• _Exercise details_
Read through the entries below and copy each line where "agent" turns up.

Records for the task section start

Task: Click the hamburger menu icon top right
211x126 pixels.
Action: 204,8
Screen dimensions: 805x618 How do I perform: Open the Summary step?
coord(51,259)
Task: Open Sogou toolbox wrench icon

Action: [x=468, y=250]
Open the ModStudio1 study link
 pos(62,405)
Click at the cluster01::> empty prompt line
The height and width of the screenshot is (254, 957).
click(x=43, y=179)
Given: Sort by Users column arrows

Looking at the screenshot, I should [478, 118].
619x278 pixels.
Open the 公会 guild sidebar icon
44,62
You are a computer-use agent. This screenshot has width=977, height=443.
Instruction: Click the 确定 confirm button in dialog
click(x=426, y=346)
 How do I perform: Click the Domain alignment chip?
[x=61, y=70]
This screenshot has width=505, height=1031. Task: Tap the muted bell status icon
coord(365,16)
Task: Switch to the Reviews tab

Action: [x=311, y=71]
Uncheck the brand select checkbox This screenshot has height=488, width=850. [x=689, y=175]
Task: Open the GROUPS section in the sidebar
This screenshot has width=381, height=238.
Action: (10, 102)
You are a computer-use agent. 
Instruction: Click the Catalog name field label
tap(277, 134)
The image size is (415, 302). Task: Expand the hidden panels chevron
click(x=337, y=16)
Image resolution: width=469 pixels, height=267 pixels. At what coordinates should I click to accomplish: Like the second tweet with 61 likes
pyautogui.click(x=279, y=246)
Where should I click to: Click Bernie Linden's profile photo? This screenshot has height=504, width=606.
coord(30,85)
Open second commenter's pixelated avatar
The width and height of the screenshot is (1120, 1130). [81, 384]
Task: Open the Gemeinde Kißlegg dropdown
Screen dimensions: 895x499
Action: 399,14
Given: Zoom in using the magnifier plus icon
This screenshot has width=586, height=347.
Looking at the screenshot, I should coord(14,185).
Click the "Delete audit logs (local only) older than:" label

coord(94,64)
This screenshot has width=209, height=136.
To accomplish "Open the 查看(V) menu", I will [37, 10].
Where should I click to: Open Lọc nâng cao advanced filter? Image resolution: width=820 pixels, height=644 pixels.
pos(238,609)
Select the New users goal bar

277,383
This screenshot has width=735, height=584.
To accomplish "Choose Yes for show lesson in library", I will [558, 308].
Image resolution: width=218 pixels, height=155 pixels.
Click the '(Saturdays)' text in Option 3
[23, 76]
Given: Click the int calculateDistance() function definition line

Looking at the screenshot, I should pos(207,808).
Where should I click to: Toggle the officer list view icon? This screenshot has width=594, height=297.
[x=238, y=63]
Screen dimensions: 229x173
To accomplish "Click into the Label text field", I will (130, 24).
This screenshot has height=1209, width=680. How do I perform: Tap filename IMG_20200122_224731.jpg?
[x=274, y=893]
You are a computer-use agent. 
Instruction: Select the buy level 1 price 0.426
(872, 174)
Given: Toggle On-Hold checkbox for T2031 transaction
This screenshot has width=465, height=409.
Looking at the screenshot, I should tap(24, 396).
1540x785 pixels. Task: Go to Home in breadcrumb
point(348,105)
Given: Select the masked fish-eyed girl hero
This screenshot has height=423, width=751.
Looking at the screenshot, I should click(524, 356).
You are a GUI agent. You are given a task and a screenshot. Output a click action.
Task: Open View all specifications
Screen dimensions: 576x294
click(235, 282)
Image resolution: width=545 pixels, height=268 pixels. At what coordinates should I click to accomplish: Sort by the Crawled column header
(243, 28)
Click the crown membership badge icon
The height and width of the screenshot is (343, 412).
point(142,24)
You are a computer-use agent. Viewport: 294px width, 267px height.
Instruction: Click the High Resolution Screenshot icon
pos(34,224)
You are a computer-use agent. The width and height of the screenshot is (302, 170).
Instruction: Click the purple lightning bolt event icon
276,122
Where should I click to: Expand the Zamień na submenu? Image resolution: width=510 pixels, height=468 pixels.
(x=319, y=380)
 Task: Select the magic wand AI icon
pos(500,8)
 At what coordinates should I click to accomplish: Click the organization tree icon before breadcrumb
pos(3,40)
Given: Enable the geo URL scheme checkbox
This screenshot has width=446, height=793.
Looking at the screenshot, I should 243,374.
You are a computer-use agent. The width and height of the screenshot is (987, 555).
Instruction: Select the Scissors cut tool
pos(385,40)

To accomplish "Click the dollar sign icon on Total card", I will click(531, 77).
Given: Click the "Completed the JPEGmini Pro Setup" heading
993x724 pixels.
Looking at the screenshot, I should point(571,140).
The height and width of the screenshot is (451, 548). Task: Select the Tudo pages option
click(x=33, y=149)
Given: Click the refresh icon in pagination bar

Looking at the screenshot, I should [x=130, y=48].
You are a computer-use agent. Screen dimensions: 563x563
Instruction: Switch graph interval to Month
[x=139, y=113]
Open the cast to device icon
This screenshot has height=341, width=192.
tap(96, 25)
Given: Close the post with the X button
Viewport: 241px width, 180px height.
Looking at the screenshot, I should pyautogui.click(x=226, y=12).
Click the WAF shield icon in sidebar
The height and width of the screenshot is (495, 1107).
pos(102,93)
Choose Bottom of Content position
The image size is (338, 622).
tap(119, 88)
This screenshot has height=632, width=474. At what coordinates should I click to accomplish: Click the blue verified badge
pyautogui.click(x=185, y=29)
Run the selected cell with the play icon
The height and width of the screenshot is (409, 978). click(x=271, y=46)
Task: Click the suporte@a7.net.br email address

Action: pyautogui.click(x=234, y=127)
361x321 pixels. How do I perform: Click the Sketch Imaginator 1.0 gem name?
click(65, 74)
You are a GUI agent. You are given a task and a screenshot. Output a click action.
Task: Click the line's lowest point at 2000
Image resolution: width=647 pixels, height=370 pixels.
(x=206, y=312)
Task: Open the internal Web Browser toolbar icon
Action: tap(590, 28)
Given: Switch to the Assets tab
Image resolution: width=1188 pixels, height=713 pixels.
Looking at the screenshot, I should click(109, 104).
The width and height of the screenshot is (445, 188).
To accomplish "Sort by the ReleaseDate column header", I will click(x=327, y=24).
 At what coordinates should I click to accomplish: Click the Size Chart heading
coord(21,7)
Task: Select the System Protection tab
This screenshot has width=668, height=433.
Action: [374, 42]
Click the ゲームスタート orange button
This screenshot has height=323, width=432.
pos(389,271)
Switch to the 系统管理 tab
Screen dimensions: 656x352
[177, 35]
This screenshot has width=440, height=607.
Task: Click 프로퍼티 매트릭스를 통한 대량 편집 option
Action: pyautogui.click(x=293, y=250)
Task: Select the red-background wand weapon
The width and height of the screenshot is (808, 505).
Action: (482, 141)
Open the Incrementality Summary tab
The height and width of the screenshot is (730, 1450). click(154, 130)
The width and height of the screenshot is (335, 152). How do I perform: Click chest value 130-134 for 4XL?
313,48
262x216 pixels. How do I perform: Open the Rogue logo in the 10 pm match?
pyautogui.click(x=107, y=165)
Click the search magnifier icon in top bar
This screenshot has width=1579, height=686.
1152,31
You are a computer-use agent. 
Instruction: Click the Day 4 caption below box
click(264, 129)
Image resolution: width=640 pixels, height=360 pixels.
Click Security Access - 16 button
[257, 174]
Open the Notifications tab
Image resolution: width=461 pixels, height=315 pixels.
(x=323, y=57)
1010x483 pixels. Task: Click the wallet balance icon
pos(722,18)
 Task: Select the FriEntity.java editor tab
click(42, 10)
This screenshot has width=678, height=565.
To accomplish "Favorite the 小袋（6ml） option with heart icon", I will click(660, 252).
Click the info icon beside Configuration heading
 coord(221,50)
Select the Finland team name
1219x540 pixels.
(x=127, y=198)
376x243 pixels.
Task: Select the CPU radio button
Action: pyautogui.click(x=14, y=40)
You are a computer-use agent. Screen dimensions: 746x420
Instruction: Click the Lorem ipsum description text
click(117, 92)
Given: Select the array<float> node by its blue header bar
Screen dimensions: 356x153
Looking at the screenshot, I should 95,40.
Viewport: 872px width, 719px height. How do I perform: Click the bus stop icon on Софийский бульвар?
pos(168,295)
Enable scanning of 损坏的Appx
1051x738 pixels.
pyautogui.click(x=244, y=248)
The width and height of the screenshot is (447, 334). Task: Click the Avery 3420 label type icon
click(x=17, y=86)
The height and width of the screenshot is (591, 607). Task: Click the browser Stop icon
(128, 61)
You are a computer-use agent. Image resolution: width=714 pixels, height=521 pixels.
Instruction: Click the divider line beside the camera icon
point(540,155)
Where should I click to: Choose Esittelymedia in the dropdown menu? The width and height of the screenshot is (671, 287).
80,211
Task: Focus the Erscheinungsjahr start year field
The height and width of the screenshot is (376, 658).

Records for the task section end

• _Exercise answer_
You are a computer-use agent. This screenshot has width=977, height=443.
You are a computer-use agent. 
You are a computer-use agent. 
You are a GUI agent. You are given a task and a screenshot. Output a click action.
You are a computer-use agent. Viewport: 294px width, 267px height.
You are a computer-use agent. The width and height of the screenshot is (302, 170).
You are a computer-use agent. The width and height of the screenshot is (987, 555).
You are a computer-use agent. Screen dimensions: 563x563
You are a GUI agent. You are given a task and a screenshot. Output a click action.
You are a computer-use agent. 
You are a computer-use agent. Screen dimensions: 746x420
You are a computer-use agent. Image resolution: width=714 pixels, height=521 pixels.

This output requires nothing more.